→ Work order: Return, word for word, every line starting at the line with "Task: Open the Response editor hamburger menu" and ending at the final line of the entries; skip the pictures.

________

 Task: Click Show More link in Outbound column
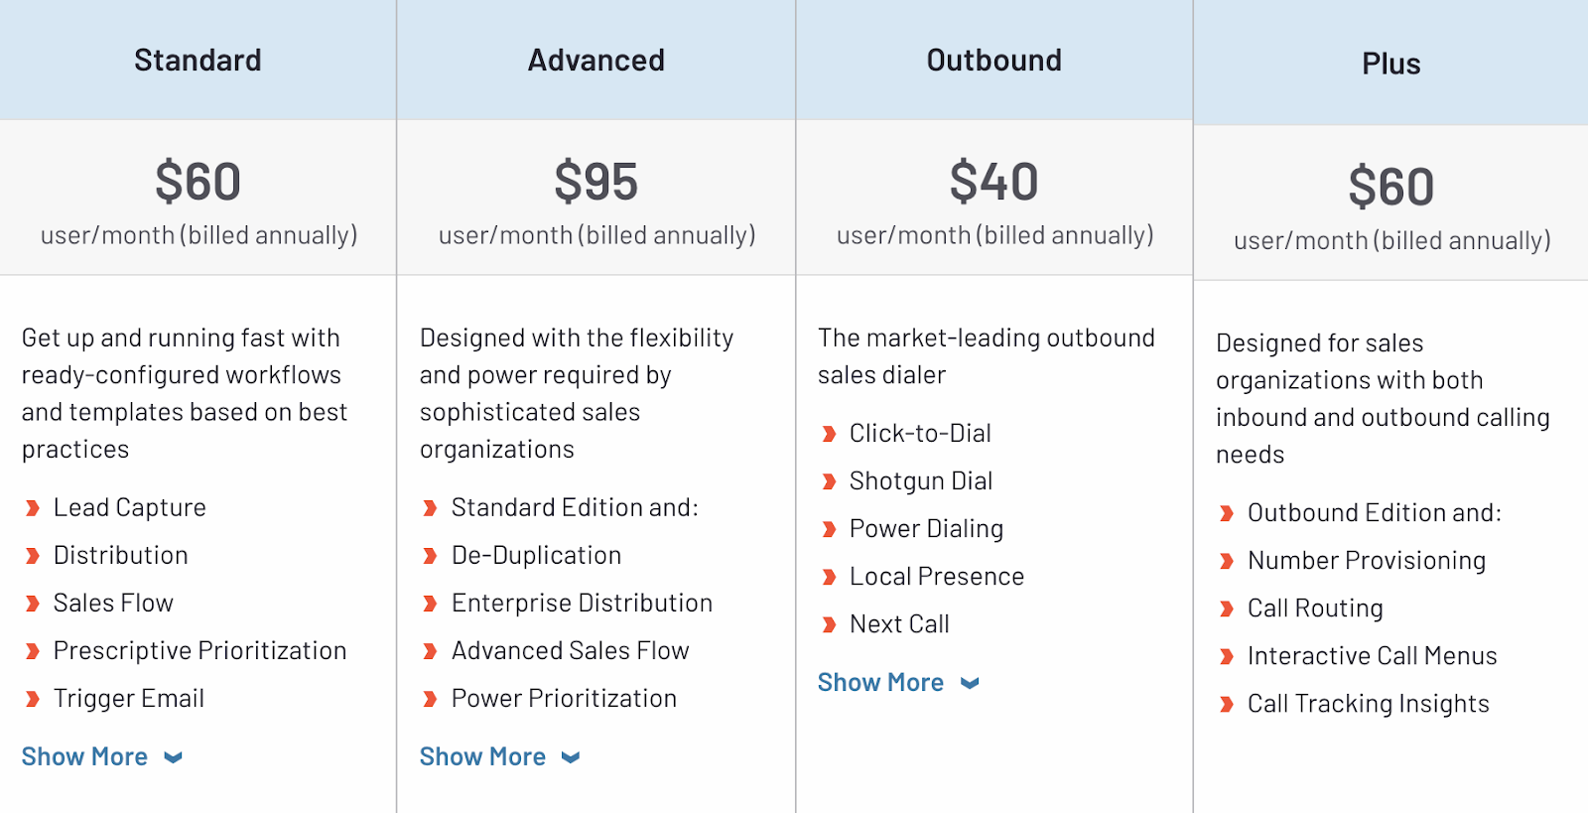point(881,682)
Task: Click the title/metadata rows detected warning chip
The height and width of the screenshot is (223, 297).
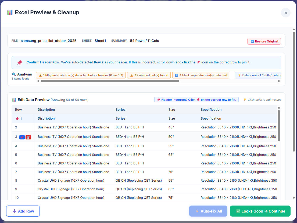Action: pyautogui.click(x=81, y=75)
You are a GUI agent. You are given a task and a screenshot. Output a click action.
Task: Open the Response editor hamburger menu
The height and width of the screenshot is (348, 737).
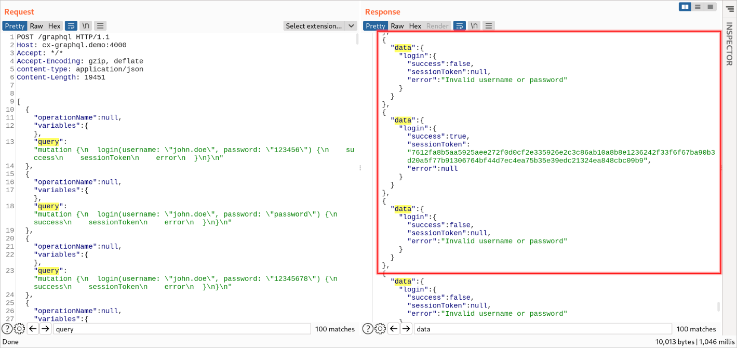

________

→ Task response:
Task: Open the Response editor hamburger menu
The height and width of the screenshot is (348, 737).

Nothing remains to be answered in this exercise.